No es de extrañar que el discurso fuera embargado, más aún cuando a raíz de las
críticas contenidas en éste y otros artículos (entre ellos el número 4, que antes
comentábamos, donde se afirma que el lujo y la ociosidad de Eusebio están reñidos con
el verdadero espíritu cristiano; y el número 24, que como vimos denunciaba los
pomposos adornos de los templos, signos de una religiosidad superficial e inauténtica),
podemos entrever los ecos del jansenismo, o de antijesuitismo, como dice Caso
González19. La firme condena del cristianismo reducido a “puras exterioridades” (tal y
como leemos en el discurso 94) y la apuesta por una Iglesia severa y una religiosidad
interna y comprometida habían de granjearle al periódico numerosos enemigos.

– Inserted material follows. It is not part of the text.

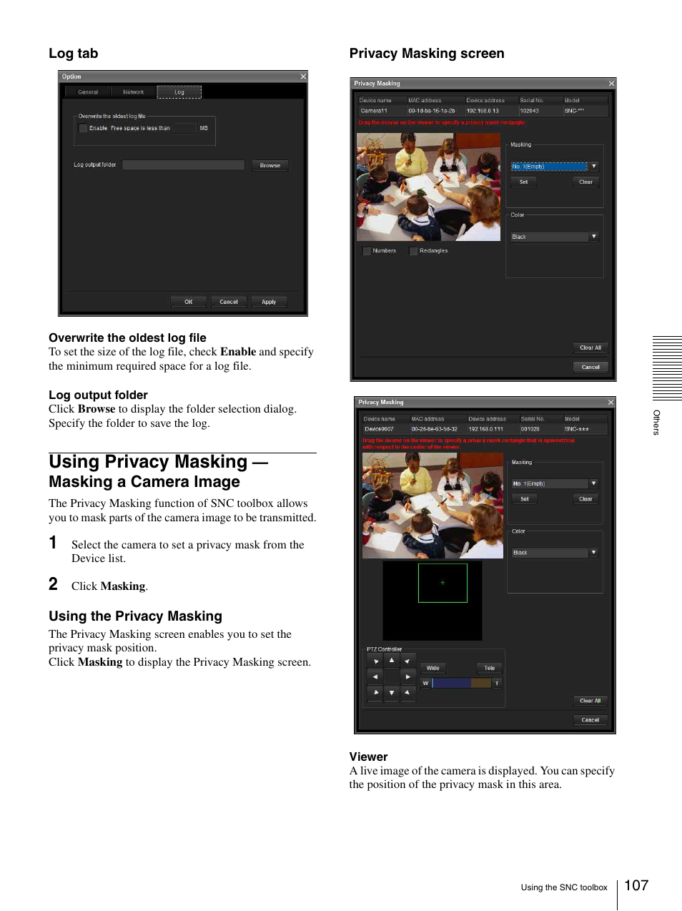Viewport: 682px width, 911px height.
Task: Click the lower-right diagonal PTZ arrow
Action: coord(407,692)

El Censor tardó casi dos años en regresar al mercado. Fue el 13 de noviembre de
1783 cuando apareció, por fin, el discurso 47. Tras él, el semanario volverá a sufrir dos
nuevas suspensiones, la originada por la publicación del discurso 65 y, la última y
definitiva, a raíz del enconado debate con los apologistas. El último número de El
Censor vio la luz el 23 de agosto de 1787.
19
Caso González, cit, p. 795. Entre otros, María Dolores Sáiz, Elsa García Pandavenes y Richard Herr
(España y la revolución, Madrid, Aguilar, 1964) hablan también de la influencia jansenista en El Censor.